Assignment
Within the entries below, how many lines carry the word "Uncheck"? State the number and stop.

BEGIN The records

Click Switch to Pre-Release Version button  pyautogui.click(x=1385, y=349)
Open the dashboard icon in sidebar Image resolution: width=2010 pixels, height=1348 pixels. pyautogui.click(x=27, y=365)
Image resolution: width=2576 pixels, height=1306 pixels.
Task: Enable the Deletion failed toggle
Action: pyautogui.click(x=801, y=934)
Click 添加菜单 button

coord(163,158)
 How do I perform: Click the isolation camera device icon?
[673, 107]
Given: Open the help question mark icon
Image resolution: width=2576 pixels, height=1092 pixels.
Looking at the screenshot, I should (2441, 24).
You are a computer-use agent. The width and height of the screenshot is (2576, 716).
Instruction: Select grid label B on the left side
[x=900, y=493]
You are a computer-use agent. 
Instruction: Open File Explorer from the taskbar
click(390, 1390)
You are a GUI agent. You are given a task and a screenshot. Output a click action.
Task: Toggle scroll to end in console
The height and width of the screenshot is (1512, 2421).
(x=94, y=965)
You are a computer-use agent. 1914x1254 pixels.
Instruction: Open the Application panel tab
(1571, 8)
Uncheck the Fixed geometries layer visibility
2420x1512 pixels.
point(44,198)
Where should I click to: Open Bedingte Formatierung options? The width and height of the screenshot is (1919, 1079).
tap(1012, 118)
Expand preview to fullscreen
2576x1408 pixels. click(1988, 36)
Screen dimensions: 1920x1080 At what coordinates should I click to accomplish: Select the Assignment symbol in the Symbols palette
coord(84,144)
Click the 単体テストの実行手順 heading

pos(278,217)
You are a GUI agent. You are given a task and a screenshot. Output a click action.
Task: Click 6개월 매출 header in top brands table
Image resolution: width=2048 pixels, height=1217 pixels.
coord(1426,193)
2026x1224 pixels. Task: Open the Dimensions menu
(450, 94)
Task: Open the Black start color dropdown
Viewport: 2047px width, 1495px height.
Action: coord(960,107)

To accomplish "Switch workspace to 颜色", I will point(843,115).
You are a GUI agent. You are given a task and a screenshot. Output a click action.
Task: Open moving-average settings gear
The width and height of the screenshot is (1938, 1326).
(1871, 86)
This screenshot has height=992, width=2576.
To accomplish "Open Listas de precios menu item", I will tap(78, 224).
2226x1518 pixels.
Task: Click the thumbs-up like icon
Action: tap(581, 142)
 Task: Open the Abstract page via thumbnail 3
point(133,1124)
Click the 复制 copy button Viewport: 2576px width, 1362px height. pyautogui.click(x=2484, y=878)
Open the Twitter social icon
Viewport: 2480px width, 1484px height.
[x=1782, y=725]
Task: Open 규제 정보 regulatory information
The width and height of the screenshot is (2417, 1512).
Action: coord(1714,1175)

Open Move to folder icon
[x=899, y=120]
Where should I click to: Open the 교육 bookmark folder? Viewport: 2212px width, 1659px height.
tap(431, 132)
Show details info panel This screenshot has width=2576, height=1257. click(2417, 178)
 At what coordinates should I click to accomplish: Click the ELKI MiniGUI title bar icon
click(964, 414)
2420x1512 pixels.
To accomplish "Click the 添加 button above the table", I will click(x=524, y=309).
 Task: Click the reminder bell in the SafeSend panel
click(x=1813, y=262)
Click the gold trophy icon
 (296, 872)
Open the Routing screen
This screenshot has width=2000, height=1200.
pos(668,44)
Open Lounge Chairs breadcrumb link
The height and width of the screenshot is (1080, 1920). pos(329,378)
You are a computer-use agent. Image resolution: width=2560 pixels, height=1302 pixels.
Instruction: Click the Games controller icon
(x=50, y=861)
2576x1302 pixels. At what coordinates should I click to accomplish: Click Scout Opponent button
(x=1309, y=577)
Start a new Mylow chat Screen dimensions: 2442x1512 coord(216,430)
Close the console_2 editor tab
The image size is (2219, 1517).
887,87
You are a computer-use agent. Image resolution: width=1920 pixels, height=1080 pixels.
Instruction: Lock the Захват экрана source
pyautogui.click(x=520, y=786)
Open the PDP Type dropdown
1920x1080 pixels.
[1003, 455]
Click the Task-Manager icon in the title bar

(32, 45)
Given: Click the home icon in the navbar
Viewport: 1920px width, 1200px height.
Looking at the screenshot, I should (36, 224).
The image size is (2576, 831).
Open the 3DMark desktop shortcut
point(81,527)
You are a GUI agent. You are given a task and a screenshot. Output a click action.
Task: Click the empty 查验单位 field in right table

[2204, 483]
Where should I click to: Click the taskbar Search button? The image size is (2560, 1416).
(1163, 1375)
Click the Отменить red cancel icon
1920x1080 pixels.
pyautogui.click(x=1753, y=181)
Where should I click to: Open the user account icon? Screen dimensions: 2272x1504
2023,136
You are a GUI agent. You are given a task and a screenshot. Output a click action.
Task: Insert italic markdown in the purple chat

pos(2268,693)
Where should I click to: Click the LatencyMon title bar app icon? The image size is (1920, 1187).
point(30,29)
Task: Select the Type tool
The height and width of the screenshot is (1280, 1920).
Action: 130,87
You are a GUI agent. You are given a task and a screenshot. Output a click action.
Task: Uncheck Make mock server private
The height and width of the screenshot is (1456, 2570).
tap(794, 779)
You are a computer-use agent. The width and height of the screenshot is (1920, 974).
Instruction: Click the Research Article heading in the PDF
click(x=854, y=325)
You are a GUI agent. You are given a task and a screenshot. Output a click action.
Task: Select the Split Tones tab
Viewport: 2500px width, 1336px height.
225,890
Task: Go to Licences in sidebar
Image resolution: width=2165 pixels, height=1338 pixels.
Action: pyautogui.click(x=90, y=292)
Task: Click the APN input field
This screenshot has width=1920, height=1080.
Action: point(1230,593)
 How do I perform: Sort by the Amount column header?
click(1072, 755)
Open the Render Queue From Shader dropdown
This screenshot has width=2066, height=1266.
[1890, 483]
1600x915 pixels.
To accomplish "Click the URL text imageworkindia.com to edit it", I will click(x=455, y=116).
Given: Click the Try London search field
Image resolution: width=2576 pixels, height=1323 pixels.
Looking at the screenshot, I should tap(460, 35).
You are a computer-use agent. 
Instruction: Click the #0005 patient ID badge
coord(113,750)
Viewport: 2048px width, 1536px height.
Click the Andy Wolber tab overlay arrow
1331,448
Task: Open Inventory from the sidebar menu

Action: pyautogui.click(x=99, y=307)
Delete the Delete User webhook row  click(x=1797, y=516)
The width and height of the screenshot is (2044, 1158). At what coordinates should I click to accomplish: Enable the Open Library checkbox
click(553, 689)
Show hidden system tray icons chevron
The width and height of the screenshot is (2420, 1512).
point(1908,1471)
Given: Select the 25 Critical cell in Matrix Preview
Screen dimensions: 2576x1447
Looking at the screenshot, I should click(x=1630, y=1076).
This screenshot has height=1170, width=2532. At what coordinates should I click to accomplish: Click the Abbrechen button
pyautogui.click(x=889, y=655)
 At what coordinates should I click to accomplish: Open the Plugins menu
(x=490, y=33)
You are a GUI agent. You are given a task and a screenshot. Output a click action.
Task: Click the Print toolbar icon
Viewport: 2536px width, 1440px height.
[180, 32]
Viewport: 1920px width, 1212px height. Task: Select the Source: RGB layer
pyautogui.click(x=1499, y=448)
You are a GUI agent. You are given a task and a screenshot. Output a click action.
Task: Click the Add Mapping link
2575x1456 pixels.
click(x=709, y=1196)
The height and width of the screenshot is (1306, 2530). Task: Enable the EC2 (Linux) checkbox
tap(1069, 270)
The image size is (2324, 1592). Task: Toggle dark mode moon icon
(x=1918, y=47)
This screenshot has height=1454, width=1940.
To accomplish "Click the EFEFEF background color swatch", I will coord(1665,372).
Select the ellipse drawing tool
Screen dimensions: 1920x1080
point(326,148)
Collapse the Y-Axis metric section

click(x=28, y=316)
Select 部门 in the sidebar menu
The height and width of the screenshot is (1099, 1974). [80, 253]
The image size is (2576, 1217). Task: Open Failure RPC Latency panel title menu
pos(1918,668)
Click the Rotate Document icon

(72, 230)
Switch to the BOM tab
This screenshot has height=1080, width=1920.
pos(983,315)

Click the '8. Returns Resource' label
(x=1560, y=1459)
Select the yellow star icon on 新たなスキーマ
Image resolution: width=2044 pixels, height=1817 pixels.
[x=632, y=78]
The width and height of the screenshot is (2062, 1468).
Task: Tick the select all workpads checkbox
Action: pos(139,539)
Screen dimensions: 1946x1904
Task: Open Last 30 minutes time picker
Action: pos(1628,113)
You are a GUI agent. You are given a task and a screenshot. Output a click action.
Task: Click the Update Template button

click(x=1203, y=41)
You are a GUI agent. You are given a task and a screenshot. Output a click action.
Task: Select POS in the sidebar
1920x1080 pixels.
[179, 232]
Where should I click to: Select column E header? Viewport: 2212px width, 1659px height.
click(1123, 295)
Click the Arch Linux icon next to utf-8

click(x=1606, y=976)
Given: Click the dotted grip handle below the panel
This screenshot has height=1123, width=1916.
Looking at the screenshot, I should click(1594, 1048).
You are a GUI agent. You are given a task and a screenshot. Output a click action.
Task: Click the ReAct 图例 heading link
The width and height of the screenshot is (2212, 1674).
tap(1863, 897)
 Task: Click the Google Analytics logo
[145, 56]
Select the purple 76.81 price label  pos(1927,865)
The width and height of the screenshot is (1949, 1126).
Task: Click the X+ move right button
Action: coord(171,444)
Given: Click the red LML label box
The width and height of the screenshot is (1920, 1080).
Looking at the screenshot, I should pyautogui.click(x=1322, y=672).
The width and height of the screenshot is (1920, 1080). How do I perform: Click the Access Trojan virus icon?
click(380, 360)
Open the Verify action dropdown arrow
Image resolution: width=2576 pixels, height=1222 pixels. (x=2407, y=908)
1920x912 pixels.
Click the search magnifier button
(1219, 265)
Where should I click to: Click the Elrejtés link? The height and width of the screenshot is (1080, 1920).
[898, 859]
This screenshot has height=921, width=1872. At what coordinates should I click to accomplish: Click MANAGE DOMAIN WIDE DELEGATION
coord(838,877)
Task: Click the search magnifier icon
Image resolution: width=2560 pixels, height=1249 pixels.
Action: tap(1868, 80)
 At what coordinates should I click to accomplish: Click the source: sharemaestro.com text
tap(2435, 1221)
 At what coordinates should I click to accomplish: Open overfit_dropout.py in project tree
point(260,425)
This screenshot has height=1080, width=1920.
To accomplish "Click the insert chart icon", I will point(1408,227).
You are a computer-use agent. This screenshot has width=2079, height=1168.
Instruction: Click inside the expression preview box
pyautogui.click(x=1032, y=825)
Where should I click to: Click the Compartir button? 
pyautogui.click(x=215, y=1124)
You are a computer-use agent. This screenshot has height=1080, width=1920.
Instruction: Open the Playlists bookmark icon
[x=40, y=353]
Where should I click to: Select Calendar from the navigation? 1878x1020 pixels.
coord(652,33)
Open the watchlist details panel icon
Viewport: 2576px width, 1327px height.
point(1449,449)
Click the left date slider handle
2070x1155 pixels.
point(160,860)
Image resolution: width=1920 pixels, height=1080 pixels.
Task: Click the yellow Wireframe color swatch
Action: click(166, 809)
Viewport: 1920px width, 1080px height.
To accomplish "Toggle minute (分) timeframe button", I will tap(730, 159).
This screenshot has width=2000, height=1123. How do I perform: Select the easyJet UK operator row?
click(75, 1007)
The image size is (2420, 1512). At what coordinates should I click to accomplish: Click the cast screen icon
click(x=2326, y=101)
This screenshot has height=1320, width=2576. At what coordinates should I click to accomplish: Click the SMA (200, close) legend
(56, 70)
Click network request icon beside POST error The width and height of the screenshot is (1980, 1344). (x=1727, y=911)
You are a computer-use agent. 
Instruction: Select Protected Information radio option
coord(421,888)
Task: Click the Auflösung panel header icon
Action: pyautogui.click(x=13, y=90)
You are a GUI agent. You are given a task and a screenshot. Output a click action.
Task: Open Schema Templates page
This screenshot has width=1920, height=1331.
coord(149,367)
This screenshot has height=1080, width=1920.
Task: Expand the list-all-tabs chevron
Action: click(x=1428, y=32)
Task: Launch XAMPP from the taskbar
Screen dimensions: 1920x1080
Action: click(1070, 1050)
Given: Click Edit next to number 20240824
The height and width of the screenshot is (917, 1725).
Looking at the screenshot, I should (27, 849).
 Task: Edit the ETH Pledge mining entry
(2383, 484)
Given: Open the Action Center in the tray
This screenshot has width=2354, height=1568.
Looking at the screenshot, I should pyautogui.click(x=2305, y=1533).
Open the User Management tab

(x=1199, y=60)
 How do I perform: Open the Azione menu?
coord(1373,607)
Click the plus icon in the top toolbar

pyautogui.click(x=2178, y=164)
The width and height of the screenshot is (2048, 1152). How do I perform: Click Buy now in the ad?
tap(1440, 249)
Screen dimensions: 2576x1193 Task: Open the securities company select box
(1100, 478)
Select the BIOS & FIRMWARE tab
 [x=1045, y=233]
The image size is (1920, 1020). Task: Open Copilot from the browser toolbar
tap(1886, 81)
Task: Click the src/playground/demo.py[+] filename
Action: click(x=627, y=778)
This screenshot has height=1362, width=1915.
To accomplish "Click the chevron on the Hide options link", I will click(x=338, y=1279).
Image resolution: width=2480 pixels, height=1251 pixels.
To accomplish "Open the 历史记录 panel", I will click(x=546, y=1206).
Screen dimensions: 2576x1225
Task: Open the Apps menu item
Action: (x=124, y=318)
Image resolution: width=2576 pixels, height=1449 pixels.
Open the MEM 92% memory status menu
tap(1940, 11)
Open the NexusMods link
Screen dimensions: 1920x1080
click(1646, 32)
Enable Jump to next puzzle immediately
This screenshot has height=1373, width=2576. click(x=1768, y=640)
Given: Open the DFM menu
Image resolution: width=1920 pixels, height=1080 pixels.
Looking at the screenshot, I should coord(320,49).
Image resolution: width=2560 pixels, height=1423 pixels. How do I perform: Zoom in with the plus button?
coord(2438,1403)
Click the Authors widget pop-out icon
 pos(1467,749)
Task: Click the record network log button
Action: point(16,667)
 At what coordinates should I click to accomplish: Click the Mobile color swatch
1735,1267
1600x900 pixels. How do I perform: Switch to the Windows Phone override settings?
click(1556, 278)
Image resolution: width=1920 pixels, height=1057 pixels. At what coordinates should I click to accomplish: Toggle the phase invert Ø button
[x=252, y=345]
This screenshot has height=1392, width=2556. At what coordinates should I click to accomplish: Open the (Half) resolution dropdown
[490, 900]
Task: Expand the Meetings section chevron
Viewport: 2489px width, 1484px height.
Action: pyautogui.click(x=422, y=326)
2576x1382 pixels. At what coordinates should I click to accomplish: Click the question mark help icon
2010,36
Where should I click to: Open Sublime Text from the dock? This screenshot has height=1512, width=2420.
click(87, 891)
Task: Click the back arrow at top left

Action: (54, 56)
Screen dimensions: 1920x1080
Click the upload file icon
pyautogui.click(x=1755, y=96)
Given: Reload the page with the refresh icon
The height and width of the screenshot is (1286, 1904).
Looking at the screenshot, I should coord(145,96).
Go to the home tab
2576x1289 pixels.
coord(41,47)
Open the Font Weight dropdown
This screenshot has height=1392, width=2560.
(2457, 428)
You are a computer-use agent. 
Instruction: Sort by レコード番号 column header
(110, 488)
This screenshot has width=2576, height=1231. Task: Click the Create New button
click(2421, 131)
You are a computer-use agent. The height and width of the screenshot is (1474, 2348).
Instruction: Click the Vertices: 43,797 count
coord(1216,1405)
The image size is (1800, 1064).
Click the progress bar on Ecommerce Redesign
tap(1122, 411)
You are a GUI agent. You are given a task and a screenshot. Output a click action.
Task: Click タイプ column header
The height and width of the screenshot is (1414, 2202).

END The records

Expected output
2